NASRA was founded in 1955, which is when it held its first conference in Baltimore, Maryland. In 1956, W. Frank DeLamar was elected the first president, and the now annual summer meeting was in his home state of Georgia. (Mr. DeLamar was also the inaugural director of the Employees' Retirement System of Georgia, which was created by an act of the state's 1949 General Assembly.)
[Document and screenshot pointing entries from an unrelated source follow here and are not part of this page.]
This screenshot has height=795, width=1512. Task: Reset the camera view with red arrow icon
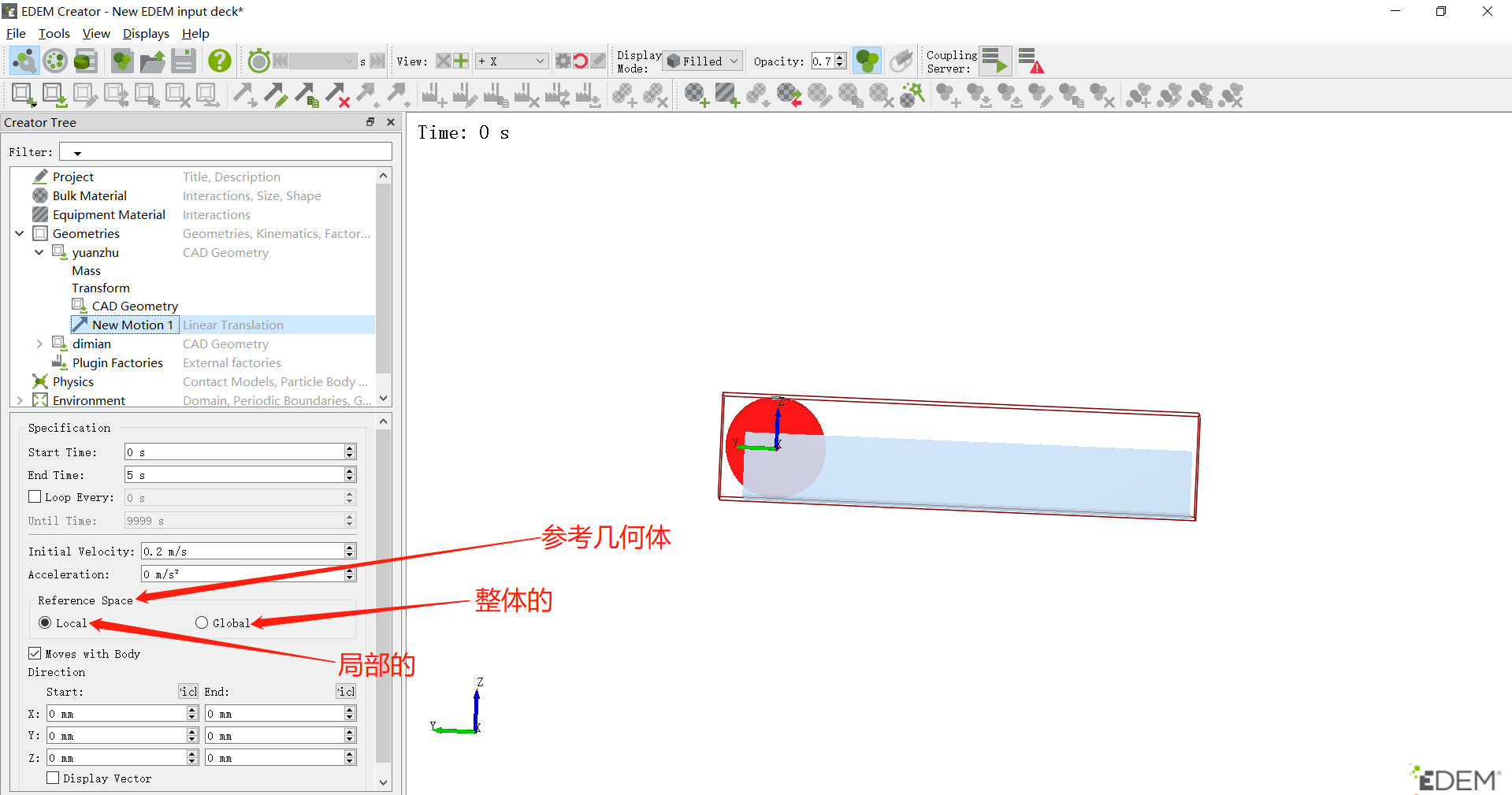pos(581,60)
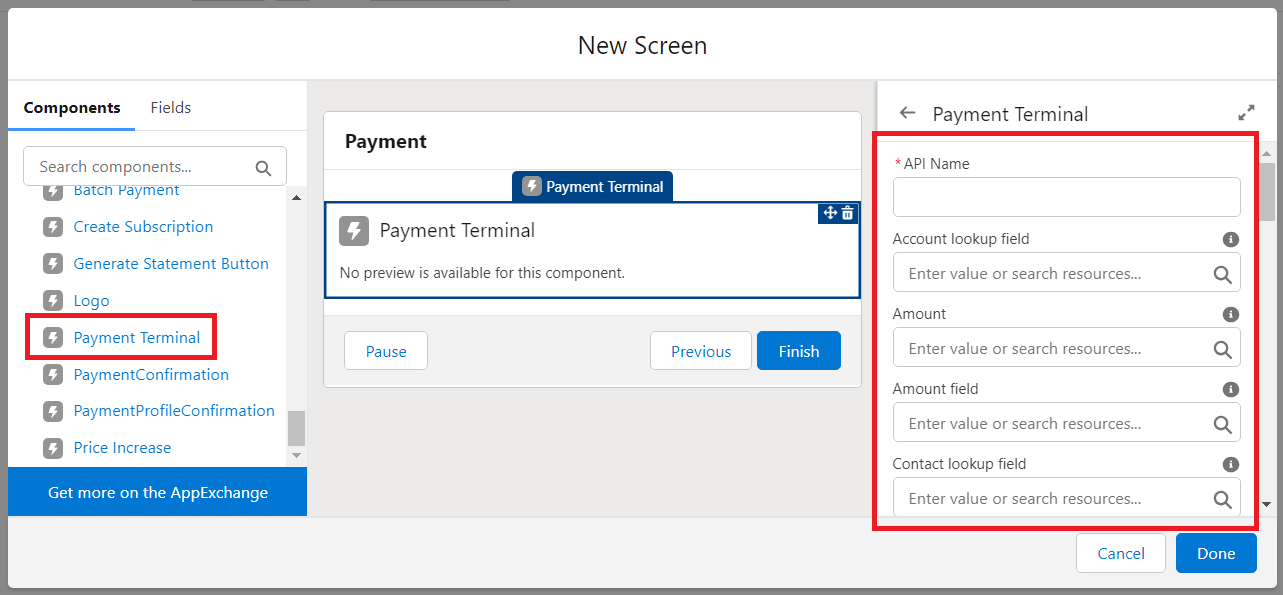Open Contact lookup field resource picker
The image size is (1283, 595).
coord(1222,499)

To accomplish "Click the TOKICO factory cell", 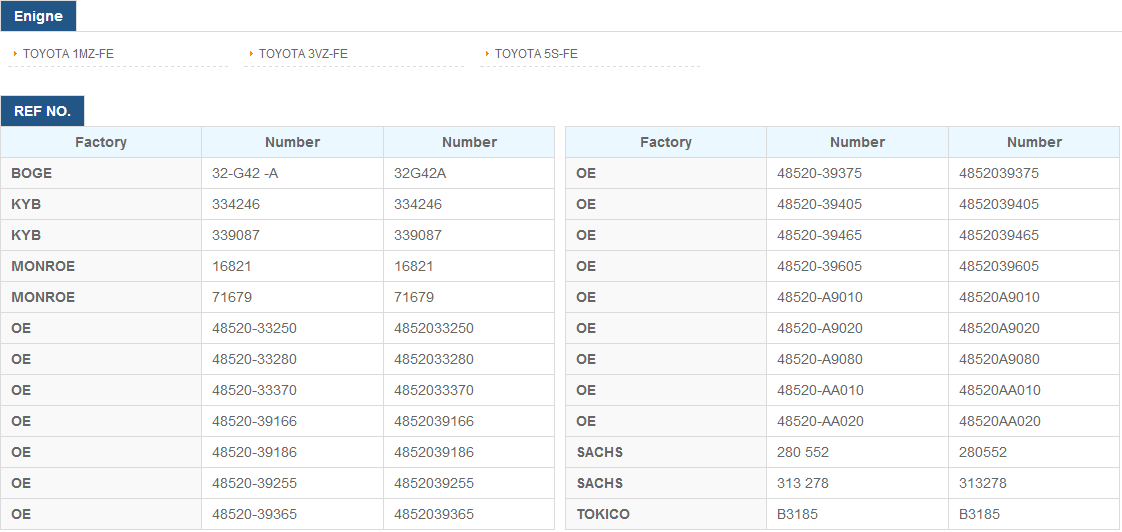I will coord(666,514).
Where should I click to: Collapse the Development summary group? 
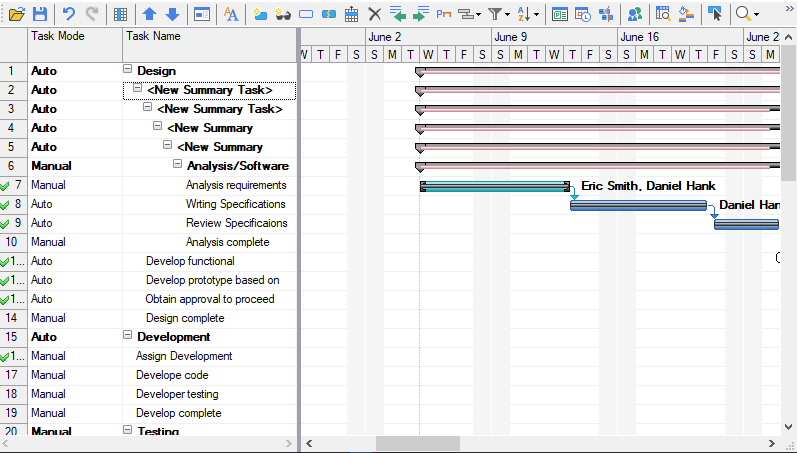[x=127, y=337]
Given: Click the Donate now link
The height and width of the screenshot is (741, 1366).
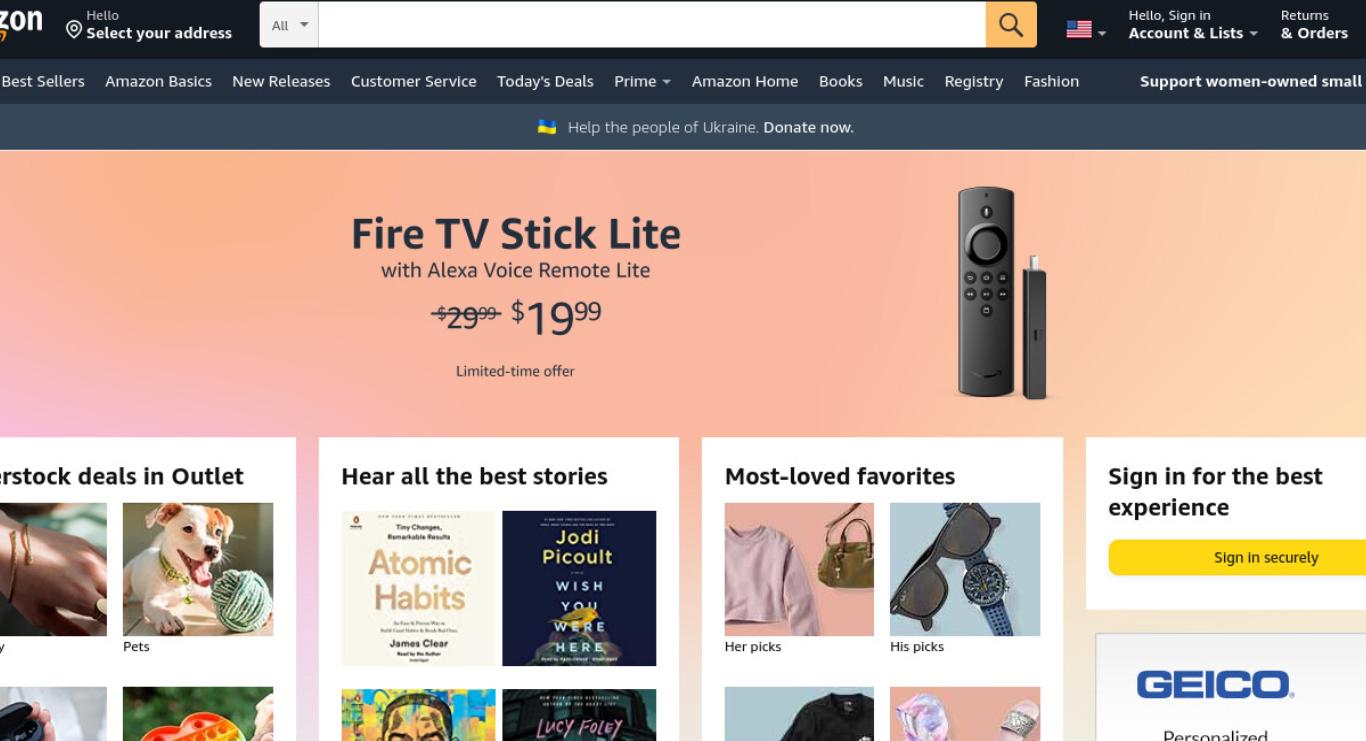Looking at the screenshot, I should point(808,127).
In the first 61 years, NASRA adopted three different logos, each of which included a polygon. The original logo used an equilateral triangle with the words “for the members, for the systems, for the taxpayers.” In the late 1980s, NASRA added a Celtic knot to symbolize shared community and strength. In 2015, the current logo was introduced, simplifying the design by using the polygon shapes to convey movement and connectivity.

 

Today, NASRA is a non-profit association whose members are the directors of the nation's state, territorial, and largest statewide public retirement systems. NASRA members oversee retirement systems that hold more than two-thirds of the over $6.0 trillion held in trust for nearly 15 million working and 11 million retired employees of state and local government.

Mission:

To serve the members of the National Association of State Retirement Administrators in managing sustainable public employee retirement systems through research, education, and collaboration.

Core values:

Integrity
Professionalism
Credibility
Collaboration
Transparency


Become A Member

Becoming a member of NASRA offers a unique opportunity to join a community committed to the sound, efficient, and innovative stewardship of public retirement systems. Membership connects you with a network of professionals and experts, providing valuable insights into managing public retirement systems with a focus on sustainability and risk-averse strategies.
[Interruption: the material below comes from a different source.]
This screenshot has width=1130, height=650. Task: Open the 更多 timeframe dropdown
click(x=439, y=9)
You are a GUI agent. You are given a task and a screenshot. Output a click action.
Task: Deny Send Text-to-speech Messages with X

By joining NASRA, you gain the tools and resources to enhance the management of public retirement systems, ensuring their long-term success and reliability for generations to come.
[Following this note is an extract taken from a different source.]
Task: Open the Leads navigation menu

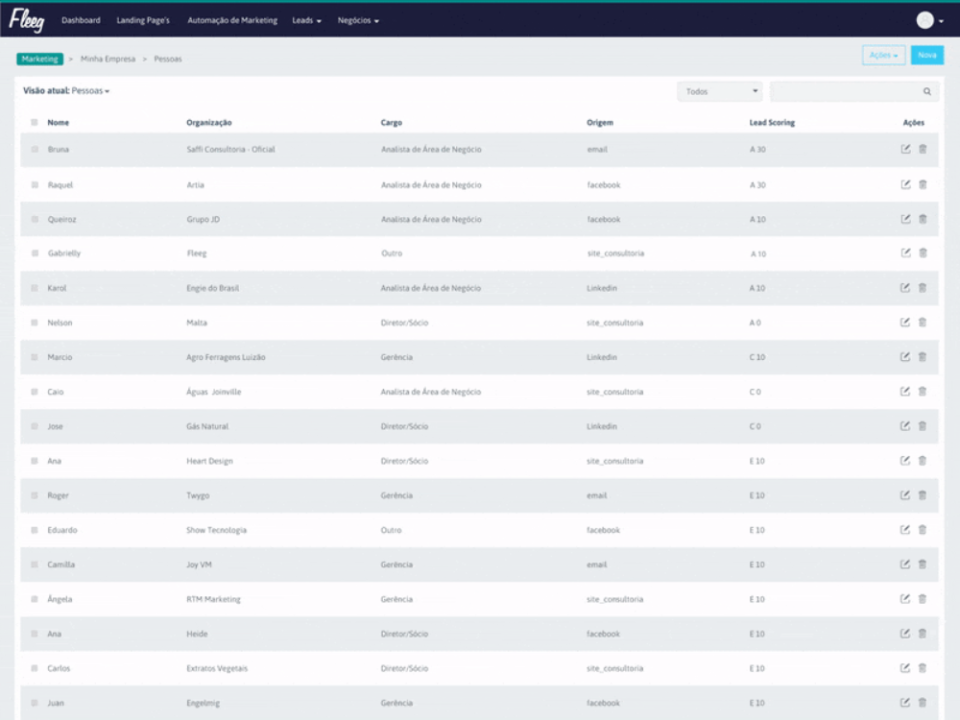Action: 306,19
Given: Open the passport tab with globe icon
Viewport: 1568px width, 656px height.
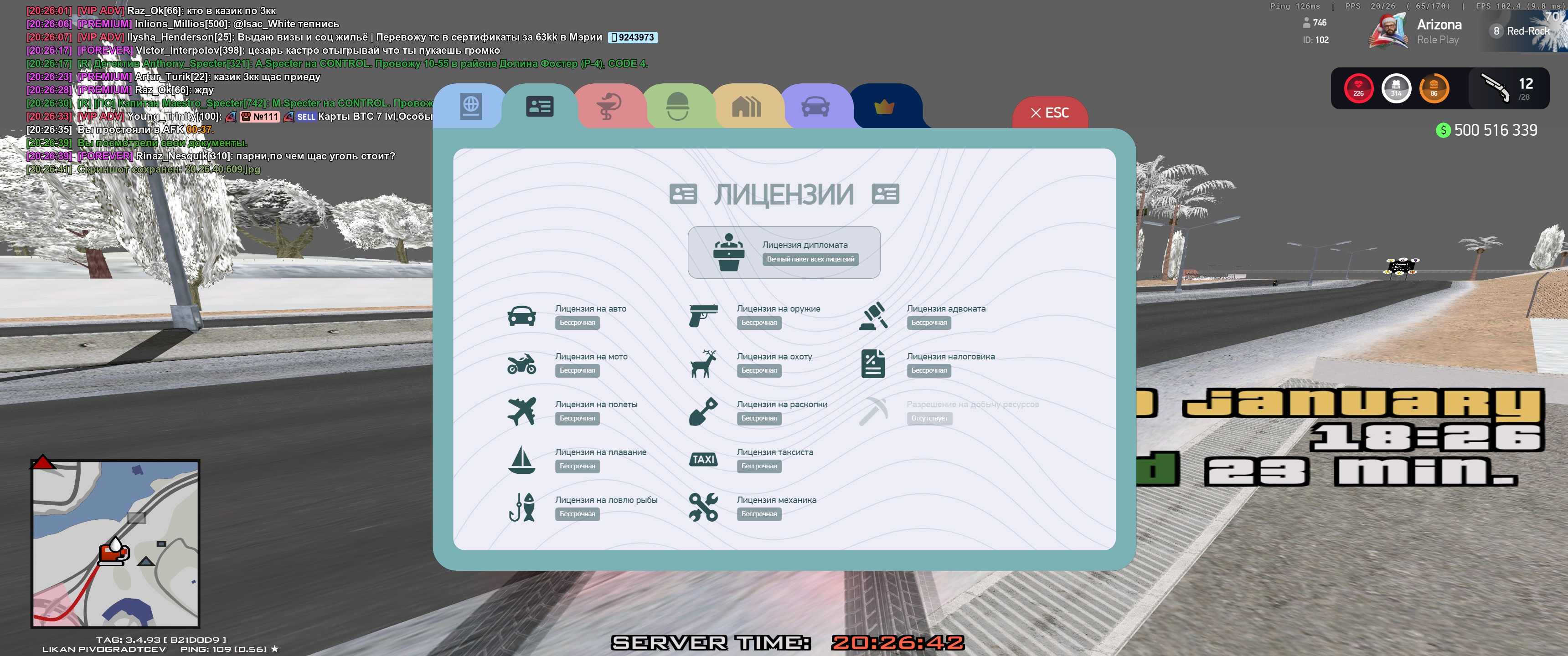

What's New at NASRA: Government Spending Issue Brief

NASRA’s March 2026 update on government spending makes a basic but important point: public pension benefits are not paid out of a government’s day-to-day operating budget. They are paid from trust funds that employees and employers contribute to during an employee’s working years. Those trusts distribute more than $400 billion each year to retirees and beneficiaries in communities across the country. On a national basis, employer contributions to pension trusts in FY 2023 equaled 5.16 percent of direct general spending by state and local governments, which shows that pension contributions remain a limited share of overall public spending even though the level varies from one state to another. 
The brief also shows that pension costs should be viewed in the context of the changes governments have made over the past 15 years to strengthen plan funding. Following the 2008–09 market decline, nearly every state and many local governments adjusted contributions, benefits, or both to improve pension sustainability. More recent data show that employer contributions increased from FY 2022 to FY 2023, but pension spending as a share of total government spending remained broadly stable. The updated brief provides FY 2023 figures and also projects the aggregate pension spending rate for FY 2024, offering a useful snapshot of both current costs and the longer funding trend.